Collected data
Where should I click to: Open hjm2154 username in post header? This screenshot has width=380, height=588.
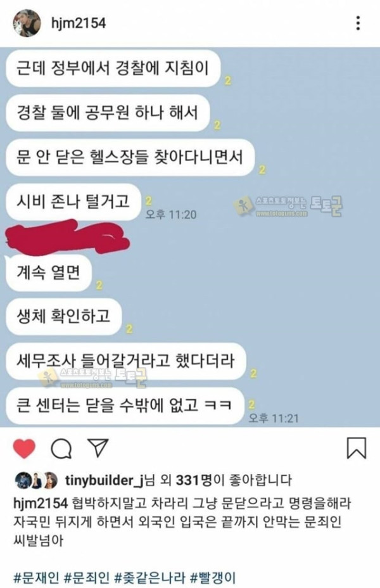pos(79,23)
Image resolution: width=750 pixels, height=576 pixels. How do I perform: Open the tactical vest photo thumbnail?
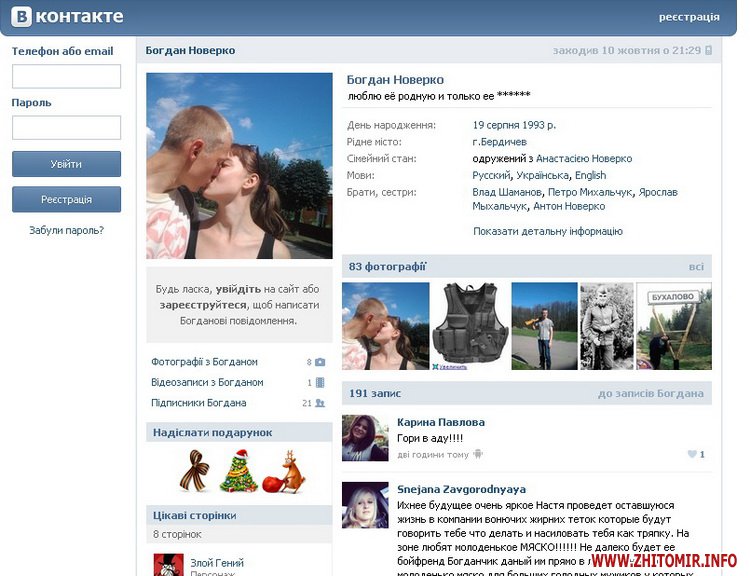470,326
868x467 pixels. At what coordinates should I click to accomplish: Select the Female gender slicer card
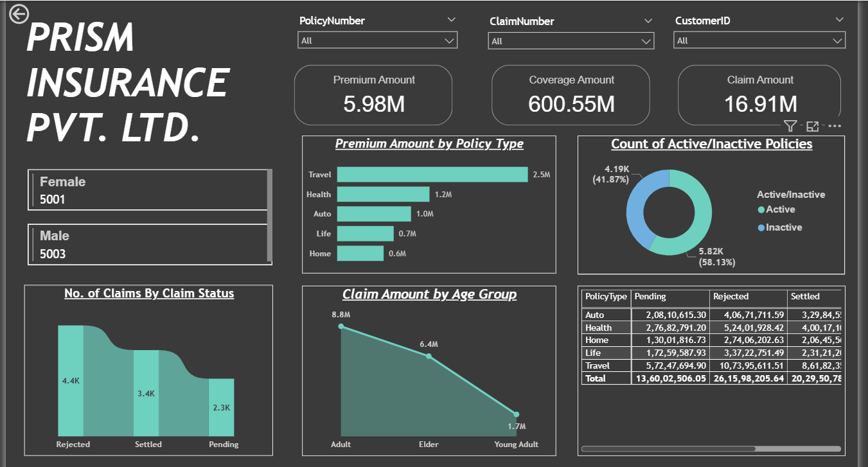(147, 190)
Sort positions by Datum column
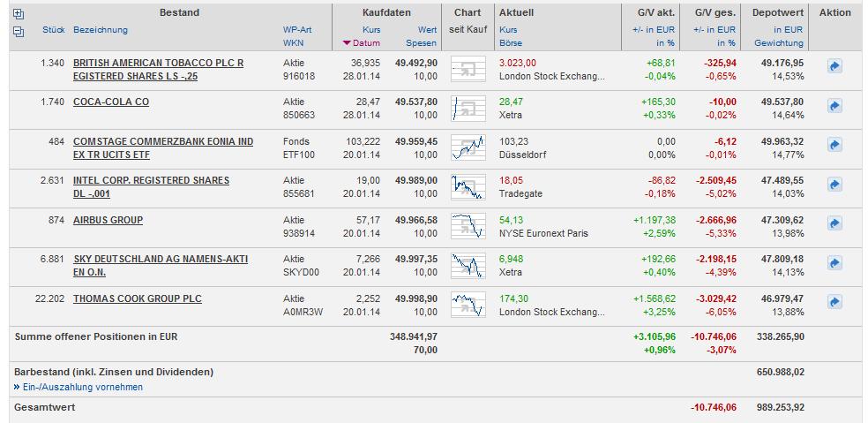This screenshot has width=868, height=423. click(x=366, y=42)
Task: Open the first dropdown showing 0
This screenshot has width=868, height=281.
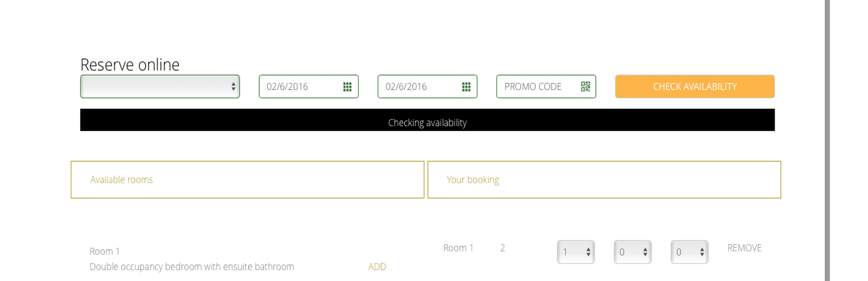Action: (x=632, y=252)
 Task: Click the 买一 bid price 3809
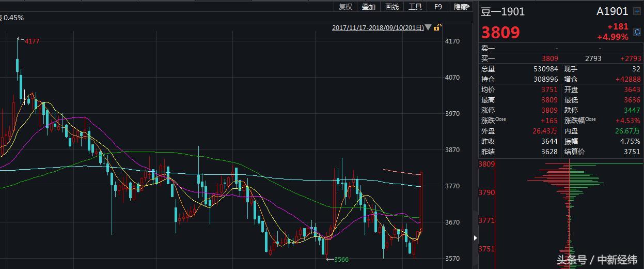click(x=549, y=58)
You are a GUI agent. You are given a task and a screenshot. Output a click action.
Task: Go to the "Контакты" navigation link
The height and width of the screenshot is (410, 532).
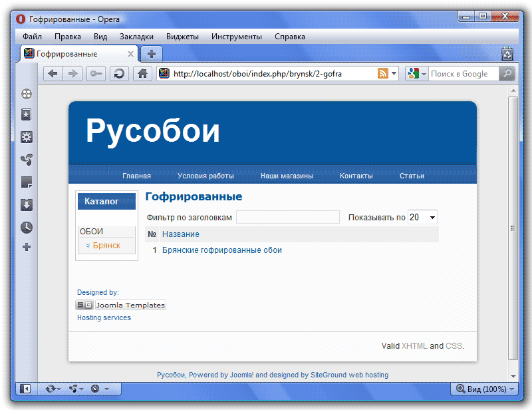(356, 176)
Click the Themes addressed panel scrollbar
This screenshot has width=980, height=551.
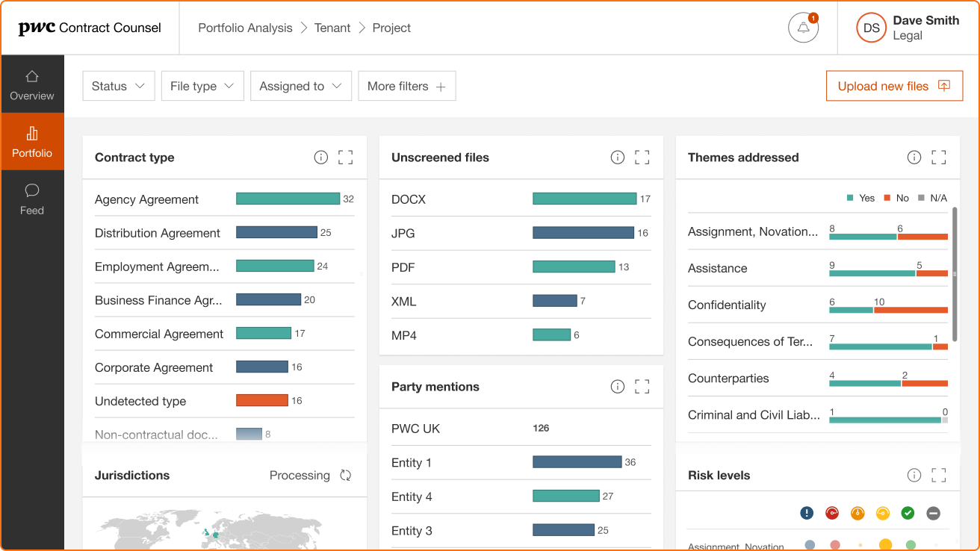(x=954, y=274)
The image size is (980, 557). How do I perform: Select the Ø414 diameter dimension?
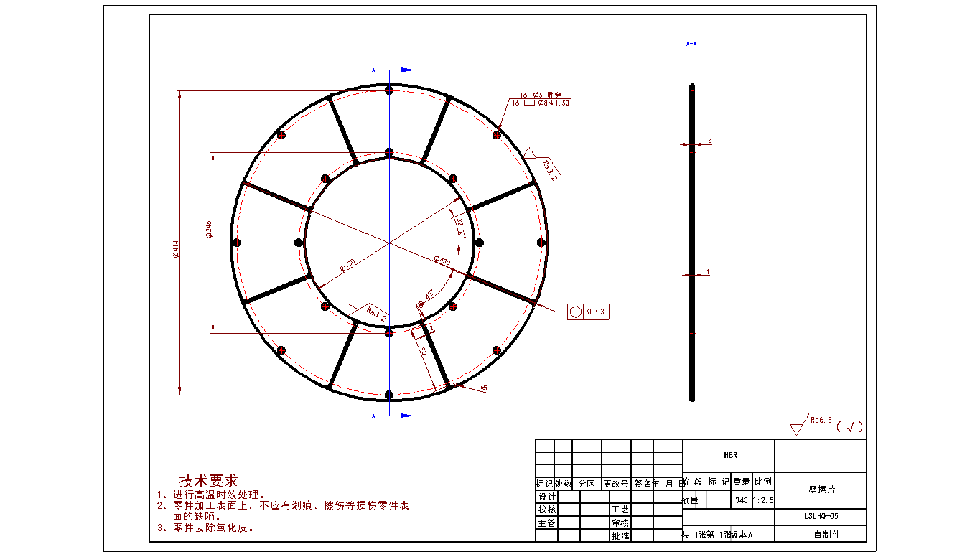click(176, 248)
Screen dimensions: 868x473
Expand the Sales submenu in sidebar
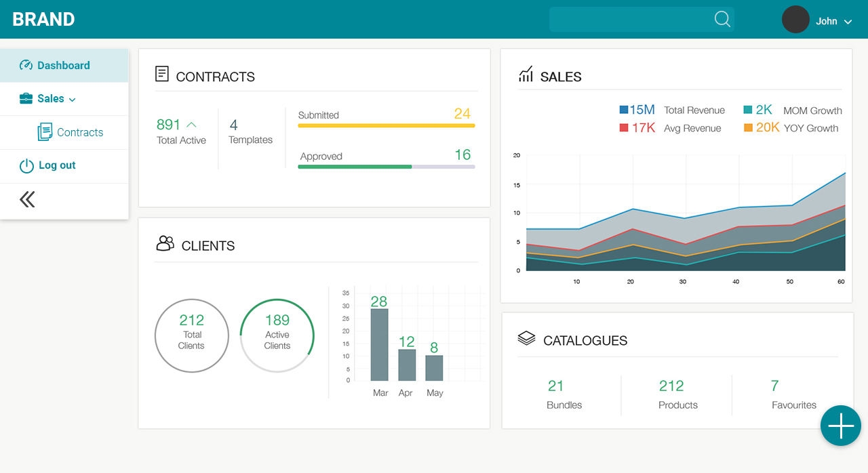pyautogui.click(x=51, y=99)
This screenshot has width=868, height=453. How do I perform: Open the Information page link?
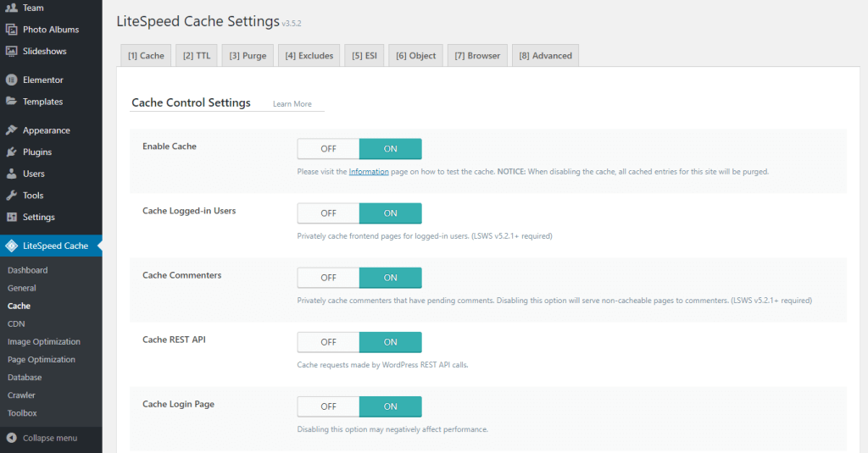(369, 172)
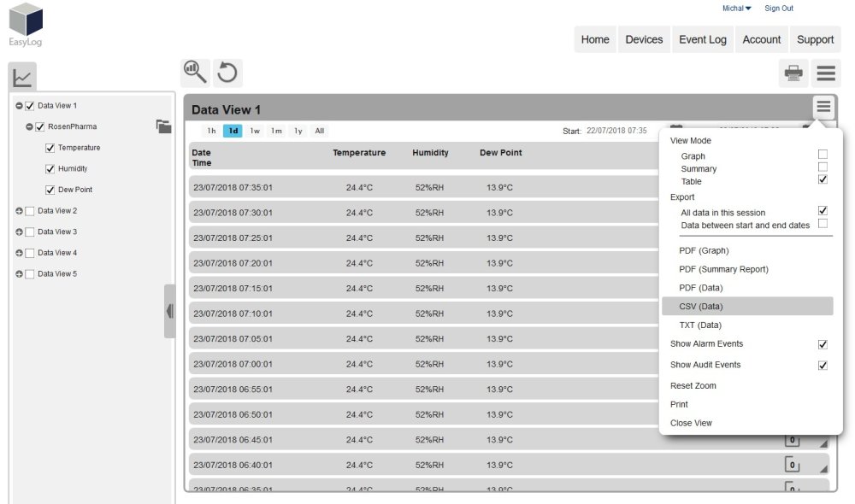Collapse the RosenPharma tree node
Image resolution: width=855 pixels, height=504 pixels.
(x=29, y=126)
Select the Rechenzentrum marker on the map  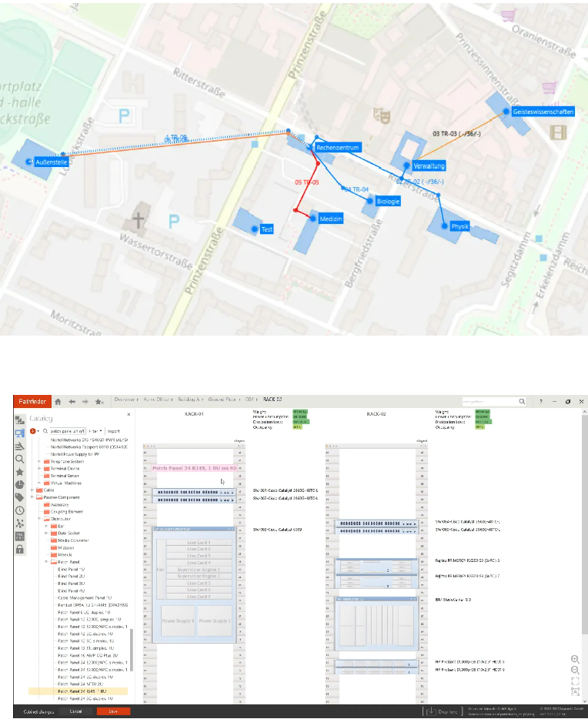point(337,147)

Problem to work on.
Give again, word for word, every line from the top of the data above to the line holding "Click the Themes addressed panel scrollbar", inclusive, with the pictures left out.

Task answer.
Where should I click to: Open hjm2154 username in post header? This screenshot has width=380, height=588.
pos(79,23)
Image resolution: width=750 pixels, height=576 pixels. How do I perform: Open the tactical vest photo thumbnail?
470,326
868x467 pixels. At what coordinates should I click to accomplish: Select the Female gender slicer card
(147, 190)
Sort positions by Datum column
This screenshot has width=868, height=423. click(x=366, y=42)
Task: Open the first dropdown showing 0
This screenshot has width=868, height=281.
Action: (x=632, y=252)
 Task: Click the 买一 bid price 3809
click(x=549, y=58)
You are a GUI agent. You are given a task and a screenshot. Output a click action.
Task: Go to the "Контакты" navigation link
The height and width of the screenshot is (410, 532).
(356, 176)
Click the Themes addressed panel scrollbar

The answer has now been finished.